• **Work request**:
Select the lines of the records containing the word "Share" and list them.

• **Available data**:

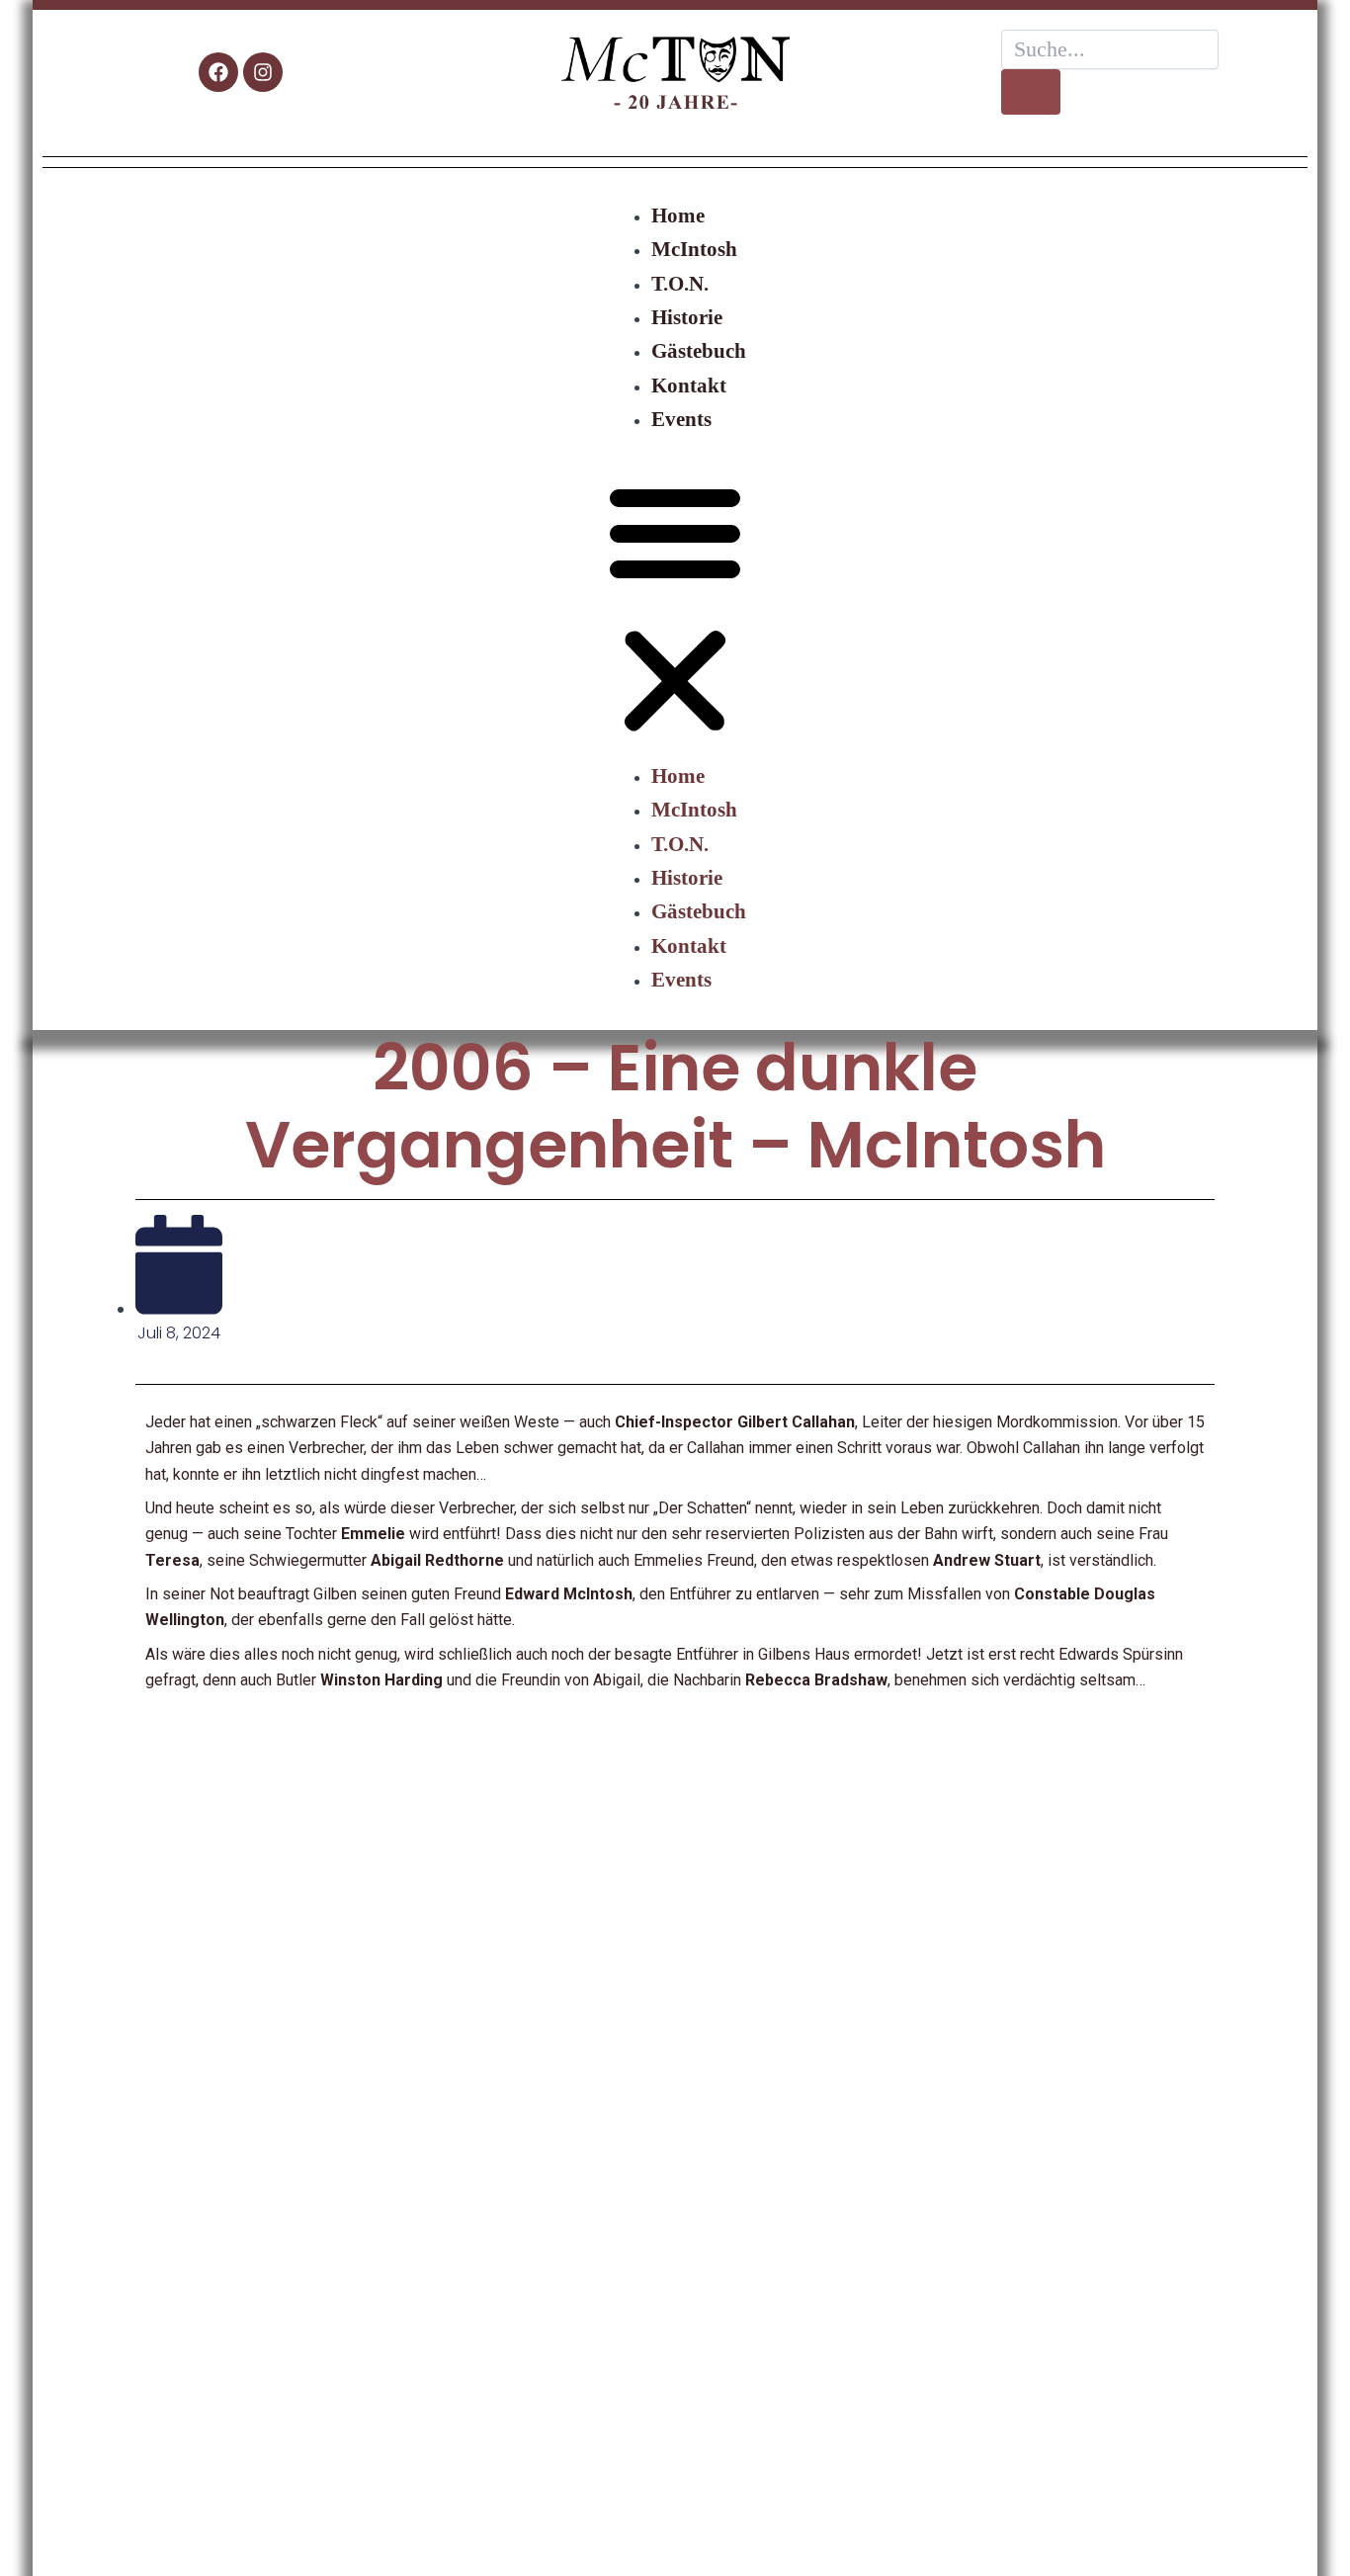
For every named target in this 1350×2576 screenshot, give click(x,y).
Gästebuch (698, 350)
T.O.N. (680, 283)
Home (678, 215)
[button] (675, 609)
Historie (686, 316)
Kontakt (688, 385)
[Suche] (1030, 92)
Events (681, 418)
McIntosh (694, 248)
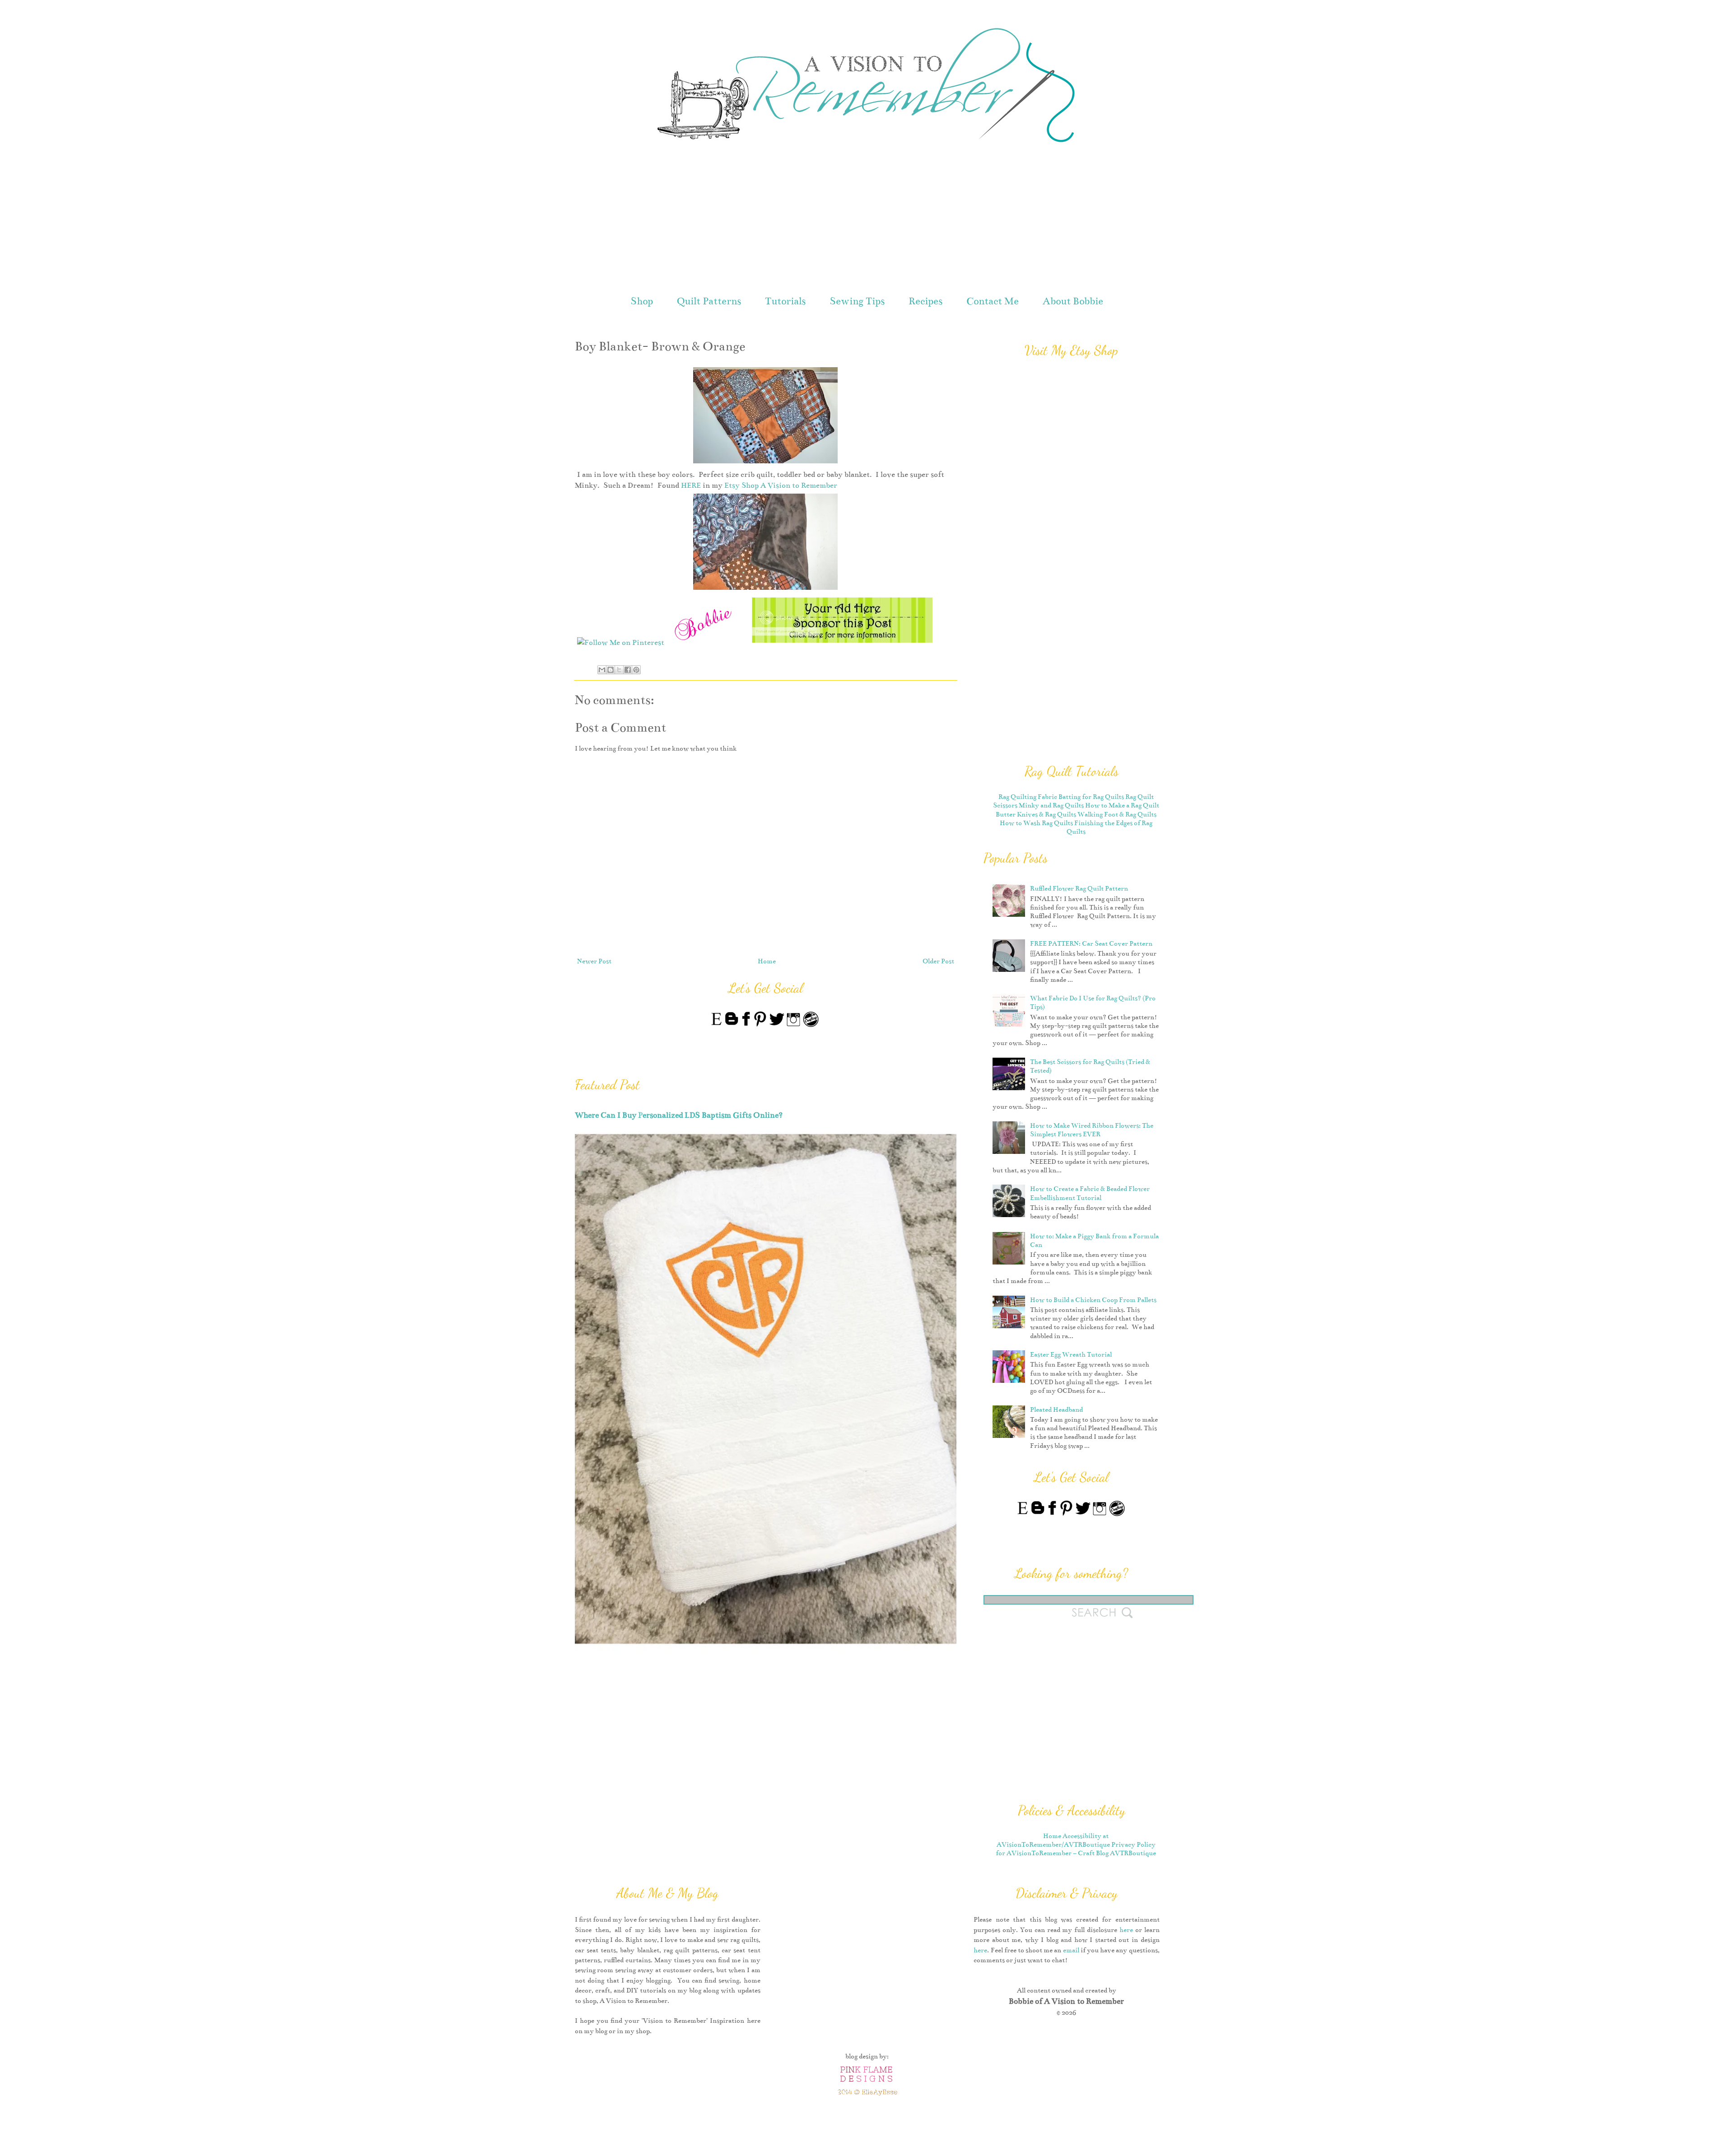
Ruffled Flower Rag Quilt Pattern (1079, 888)
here (1126, 1930)
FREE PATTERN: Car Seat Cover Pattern (1091, 943)
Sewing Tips (857, 301)
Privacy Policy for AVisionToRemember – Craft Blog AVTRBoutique (1076, 1848)
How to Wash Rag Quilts (1036, 823)
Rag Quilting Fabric (1027, 797)
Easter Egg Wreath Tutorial (1071, 1354)
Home (767, 961)
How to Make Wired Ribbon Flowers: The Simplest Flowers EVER (1091, 1129)
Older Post (938, 961)
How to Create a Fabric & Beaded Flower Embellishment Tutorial (1090, 1193)
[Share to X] (619, 669)
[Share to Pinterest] (636, 669)
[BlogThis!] (610, 669)
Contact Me (992, 301)
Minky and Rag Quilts (1051, 805)
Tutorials (785, 301)
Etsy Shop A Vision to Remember (780, 485)
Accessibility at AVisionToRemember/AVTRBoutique (1053, 1840)
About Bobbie (1073, 301)
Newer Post (594, 961)
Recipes (925, 301)
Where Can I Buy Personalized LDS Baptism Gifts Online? (679, 1115)
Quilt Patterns (709, 301)
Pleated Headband (1056, 1409)
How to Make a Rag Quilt (1122, 805)
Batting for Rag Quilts (1091, 797)
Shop (641, 301)
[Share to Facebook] (627, 669)
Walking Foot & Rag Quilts (1116, 814)
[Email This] (601, 669)
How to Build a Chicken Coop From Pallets (1093, 1300)
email (1071, 1950)
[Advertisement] (867, 220)
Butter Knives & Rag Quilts (1036, 814)
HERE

• **Problem solution**:
[Share to X] (619, 669)
[Share to Pinterest] (636, 669)
[Share to Facebook] (627, 669)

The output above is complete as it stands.